Instructions to follow:
Each line of the data needs to be transcribed exactly.

--------------------------------

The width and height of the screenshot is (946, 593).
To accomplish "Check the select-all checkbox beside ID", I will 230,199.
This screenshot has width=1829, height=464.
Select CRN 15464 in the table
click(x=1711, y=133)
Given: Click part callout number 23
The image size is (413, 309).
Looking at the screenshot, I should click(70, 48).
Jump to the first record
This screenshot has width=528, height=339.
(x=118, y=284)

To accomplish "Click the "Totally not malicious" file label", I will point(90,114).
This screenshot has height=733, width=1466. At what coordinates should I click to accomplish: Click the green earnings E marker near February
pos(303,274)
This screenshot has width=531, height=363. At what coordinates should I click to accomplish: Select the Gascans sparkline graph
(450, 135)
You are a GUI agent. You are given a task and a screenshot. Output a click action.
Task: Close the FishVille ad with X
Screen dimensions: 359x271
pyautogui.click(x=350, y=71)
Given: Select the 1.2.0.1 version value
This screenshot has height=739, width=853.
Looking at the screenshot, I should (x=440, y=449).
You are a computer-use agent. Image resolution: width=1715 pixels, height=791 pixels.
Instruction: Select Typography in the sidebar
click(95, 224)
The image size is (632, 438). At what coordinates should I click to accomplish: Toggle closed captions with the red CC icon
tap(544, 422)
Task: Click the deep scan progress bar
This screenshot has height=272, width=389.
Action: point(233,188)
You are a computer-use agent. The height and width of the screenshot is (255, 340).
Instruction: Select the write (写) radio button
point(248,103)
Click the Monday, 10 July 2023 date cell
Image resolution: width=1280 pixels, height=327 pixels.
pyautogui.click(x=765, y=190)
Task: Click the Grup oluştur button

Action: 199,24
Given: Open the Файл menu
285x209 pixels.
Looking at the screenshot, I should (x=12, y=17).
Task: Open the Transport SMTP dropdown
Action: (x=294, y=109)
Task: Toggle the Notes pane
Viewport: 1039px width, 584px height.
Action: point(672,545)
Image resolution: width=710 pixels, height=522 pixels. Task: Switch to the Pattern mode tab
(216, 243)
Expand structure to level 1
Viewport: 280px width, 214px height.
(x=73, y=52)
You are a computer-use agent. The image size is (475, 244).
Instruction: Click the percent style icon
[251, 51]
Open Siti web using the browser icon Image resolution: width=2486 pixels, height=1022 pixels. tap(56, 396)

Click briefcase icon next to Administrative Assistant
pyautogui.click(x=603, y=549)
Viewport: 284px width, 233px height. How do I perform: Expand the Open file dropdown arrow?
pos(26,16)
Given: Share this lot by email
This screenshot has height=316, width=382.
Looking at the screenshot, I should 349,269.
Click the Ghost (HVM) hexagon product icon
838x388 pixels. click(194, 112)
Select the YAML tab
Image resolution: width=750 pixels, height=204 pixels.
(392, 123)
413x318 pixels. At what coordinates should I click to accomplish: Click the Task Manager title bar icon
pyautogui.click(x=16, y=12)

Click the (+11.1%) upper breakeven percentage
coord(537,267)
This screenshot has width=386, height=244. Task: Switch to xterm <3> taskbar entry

--------------------------------

Result for this task:
The width and height of the screenshot is (946, 593).
To accomplish "Check the select-all checkbox beside ID", I will 230,199.
This screenshot has width=1829, height=464.
Select CRN 15464 in the table
click(x=1711, y=133)
Given: Click part callout number 23
The image size is (413, 309).
Looking at the screenshot, I should click(70, 48).
Jump to the first record
This screenshot has width=528, height=339.
(x=118, y=284)

To accomplish "Click the "Totally not malicious" file label", I will point(90,114).
This screenshot has height=733, width=1466. At what coordinates should I click to accomplish: Click the green earnings E marker near February
pos(303,274)
This screenshot has width=531, height=363. At what coordinates should I click to accomplish: Select the Gascans sparkline graph
(450, 135)
You are a GUI agent. You are given a task and a screenshot. Output a click action.
Task: Close the FishVille ad with X
Screen dimensions: 359x271
pyautogui.click(x=350, y=71)
Given: Select the 1.2.0.1 version value
This screenshot has height=739, width=853.
Looking at the screenshot, I should (x=440, y=449).
You are a computer-use agent. Image resolution: width=1715 pixels, height=791 pixels.
Instruction: Select Typography in the sidebar
click(95, 224)
The image size is (632, 438). At what coordinates should I click to accomplish: Toggle closed captions with the red CC icon
tap(544, 422)
Task: Click the deep scan progress bar
This screenshot has height=272, width=389.
Action: point(233,188)
You are a computer-use agent. The height and width of the screenshot is (255, 340).
Instruction: Select the write (写) radio button
point(248,103)
Click the Monday, 10 July 2023 date cell
Image resolution: width=1280 pixels, height=327 pixels.
pyautogui.click(x=765, y=190)
Task: Click the Grup oluştur button

Action: 199,24
Given: Open the Файл menu
285x209 pixels.
Looking at the screenshot, I should (x=12, y=17).
Task: Open the Transport SMTP dropdown
Action: (x=294, y=109)
Task: Toggle the Notes pane
Viewport: 1039px width, 584px height.
Action: point(672,545)
Image resolution: width=710 pixels, height=522 pixels. Task: Switch to the Pattern mode tab
(216, 243)
Expand structure to level 1
Viewport: 280px width, 214px height.
(x=73, y=52)
You are a computer-use agent. The image size is (475, 244).
Instruction: Click the percent style icon
[251, 51]
Open Siti web using the browser icon Image resolution: width=2486 pixels, height=1022 pixels. tap(56, 396)

Click briefcase icon next to Administrative Assistant
pyautogui.click(x=603, y=549)
Viewport: 284px width, 233px height. How do I perform: Expand the Open file dropdown arrow?
pos(26,16)
Given: Share this lot by email
This screenshot has height=316, width=382.
Looking at the screenshot, I should 349,269.
Click the Ghost (HVM) hexagon product icon
838x388 pixels. click(194, 112)
Select the YAML tab
Image resolution: width=750 pixels, height=204 pixels.
(392, 123)
413x318 pixels. At what coordinates should I click to accomplish: Click the Task Manager title bar icon
pyautogui.click(x=16, y=12)

Click the (+11.1%) upper breakeven percentage
coord(537,267)
This screenshot has width=386, height=244. Task: Switch to xterm <3> taskbar entry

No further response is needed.